Figure 5 depicts long-term monitoring of thermal behavior across the Alveo U280 and Versal V80 platforms performing different experiments. The top subplot compares the server CPU temperature during test execution, while the bottom subplot tracks the FPGA die temperature over several days of testing. We observe that workload bursts correlate strongly with sharp rises in FPGA temperature, especially on the V80, which lacks active thermal management for HBM. These empirical platform aware experiments in our servers demonstrate the need of a more fine grained analysis of the thermal impact in the FPGA and its host of a given workload.

Figure 6 presents telemetry data from the Alveo U280 with 8 CPGs accessing memory intensively, showing a direct relationship between power consumption and die temperature during controlled memory access experiments which is more FPGA and its memory components aware.

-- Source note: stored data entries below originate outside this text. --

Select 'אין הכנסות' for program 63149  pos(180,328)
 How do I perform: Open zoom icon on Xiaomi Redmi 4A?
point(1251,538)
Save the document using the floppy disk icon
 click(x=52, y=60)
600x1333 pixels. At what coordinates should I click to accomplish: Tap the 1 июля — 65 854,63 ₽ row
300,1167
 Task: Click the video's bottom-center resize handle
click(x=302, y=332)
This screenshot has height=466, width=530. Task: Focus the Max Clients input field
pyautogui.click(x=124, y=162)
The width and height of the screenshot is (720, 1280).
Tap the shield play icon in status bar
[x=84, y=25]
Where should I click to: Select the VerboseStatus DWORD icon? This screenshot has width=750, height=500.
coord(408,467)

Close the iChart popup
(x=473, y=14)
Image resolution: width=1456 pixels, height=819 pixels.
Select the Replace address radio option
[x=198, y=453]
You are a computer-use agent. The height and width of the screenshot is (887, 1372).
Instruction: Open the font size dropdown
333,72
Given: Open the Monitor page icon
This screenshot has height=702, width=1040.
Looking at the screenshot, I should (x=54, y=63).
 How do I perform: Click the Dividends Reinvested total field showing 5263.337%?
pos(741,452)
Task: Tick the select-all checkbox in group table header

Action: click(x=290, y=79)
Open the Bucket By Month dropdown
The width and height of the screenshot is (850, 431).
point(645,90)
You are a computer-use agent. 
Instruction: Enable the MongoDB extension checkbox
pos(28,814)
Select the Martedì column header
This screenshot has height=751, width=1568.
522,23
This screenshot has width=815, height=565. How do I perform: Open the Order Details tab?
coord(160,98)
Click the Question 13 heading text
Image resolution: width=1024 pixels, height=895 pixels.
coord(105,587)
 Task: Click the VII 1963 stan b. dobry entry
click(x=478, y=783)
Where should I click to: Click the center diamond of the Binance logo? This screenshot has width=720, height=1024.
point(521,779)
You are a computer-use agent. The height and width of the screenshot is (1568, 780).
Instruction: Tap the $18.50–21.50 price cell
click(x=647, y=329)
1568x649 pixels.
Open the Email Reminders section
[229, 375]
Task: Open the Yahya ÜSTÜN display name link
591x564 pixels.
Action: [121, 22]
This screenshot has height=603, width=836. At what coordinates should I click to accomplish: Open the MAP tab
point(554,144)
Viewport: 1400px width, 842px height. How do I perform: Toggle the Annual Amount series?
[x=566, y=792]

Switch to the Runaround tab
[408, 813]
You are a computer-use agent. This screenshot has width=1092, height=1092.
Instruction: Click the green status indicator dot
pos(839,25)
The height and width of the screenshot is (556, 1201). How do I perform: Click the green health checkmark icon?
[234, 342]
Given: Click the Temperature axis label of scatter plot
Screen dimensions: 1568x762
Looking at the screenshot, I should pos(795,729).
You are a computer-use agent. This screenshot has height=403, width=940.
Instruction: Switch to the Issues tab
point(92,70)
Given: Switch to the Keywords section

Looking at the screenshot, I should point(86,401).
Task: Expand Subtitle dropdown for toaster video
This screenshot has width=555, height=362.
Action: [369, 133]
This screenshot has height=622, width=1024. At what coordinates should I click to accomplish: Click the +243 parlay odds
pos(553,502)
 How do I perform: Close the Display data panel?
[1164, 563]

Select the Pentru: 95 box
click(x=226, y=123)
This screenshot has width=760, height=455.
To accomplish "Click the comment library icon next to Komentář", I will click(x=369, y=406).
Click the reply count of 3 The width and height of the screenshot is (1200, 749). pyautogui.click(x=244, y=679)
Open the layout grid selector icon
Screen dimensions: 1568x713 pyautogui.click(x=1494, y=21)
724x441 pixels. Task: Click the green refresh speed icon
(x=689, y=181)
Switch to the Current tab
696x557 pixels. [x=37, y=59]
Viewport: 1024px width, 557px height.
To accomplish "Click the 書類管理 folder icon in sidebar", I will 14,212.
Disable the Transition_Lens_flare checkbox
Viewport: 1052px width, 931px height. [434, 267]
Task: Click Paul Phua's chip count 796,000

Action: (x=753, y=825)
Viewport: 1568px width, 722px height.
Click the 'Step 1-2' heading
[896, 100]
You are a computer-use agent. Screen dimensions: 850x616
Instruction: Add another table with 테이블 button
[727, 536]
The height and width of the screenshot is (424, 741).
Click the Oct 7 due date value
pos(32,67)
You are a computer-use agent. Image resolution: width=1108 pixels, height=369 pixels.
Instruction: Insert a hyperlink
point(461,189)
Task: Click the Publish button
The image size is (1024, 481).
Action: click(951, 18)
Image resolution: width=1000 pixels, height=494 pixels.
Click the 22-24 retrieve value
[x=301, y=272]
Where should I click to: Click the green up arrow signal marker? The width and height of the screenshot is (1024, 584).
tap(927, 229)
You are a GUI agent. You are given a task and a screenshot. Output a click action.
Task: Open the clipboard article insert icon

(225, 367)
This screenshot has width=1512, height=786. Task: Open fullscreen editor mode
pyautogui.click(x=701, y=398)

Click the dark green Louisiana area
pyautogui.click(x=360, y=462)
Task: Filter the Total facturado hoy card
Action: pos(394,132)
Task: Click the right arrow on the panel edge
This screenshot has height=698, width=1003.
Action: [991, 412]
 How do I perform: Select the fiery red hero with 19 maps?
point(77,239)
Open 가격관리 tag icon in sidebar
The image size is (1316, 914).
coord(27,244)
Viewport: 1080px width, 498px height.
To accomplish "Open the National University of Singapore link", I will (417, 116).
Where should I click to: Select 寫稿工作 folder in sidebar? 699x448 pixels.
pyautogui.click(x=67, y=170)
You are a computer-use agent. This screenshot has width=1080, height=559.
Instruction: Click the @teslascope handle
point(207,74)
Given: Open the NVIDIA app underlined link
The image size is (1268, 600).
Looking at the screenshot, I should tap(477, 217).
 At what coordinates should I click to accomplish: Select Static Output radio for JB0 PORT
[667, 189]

Notably, we observe temperature plateaus followed by a reset, a valuable insight for designing memory-bound workloads that operate near thermal limits.

#### 3.3 Platform-Specific Thermal Challenges

*Memory Sandbox 2.0* thus offers a reusable and extensible platform for analyzing memory performance and telemetry behavior in heterogeneous accelerator environments. Its ability to explore both



Figure 5: Temperature in Alveo U280 and Versal V80.

physical and behavioral aspects of memory systems, even in the absence of fully developed accelerators, makes it a valuable co-design and performance analysis tool for system architects and researchers alike. By integrating telemetry into our evaluation framework, *Memory Sandbox 2.0* extends its role from a performance analysis tool to a platform-aware co-design environment. The ability to correlate access patterns with physical behavior across power and thermal domains makes it a powerful aid for designing accelerators that must meet strict energy, reliability, and thermal constraints.

On the Versal V80, telemetry monitoring has revealed a critical reliability issue. As shown in Figure 5, once the temperature exceeds a threshold ( $\approx 70^{\circ}$ C), the board enters an unstable state that causes a full reset. This interrupts all services, including telemetry logging and low-level control tools like  $ami\_tool$ . These findings emphasize the importance of integrating preventive telemetry-based monitoring early in the hardware design cycle.

## 4 Extending Memory Sandbox 2.0 for Versal V80

While *Memory Sandbox 1.0* was developed for UltraScale+ platforms (e.g., Alveo U280/U55C with the mature HBM2 technology), our *Memory Sandbox 2.0* extend its support to the Versal V80. The first FPGA that introduces HBM2e, a more advanced memory technology targeting AI and data-intensive workloads. This transition allows us to analyze how architectural changes in the Versal family impact performance and telemetry, and whether HBM2e can alleviate memory system limitations previously observed in HBM2.

We hypothesize that HBM2e mitigates key bottlenecks, such as pseudo-channel contention and microswitch latency, by leveraging a significantly improved memory interconnect architecture:



Figure 6: Temperature vs Power Consumption in Alveo U280.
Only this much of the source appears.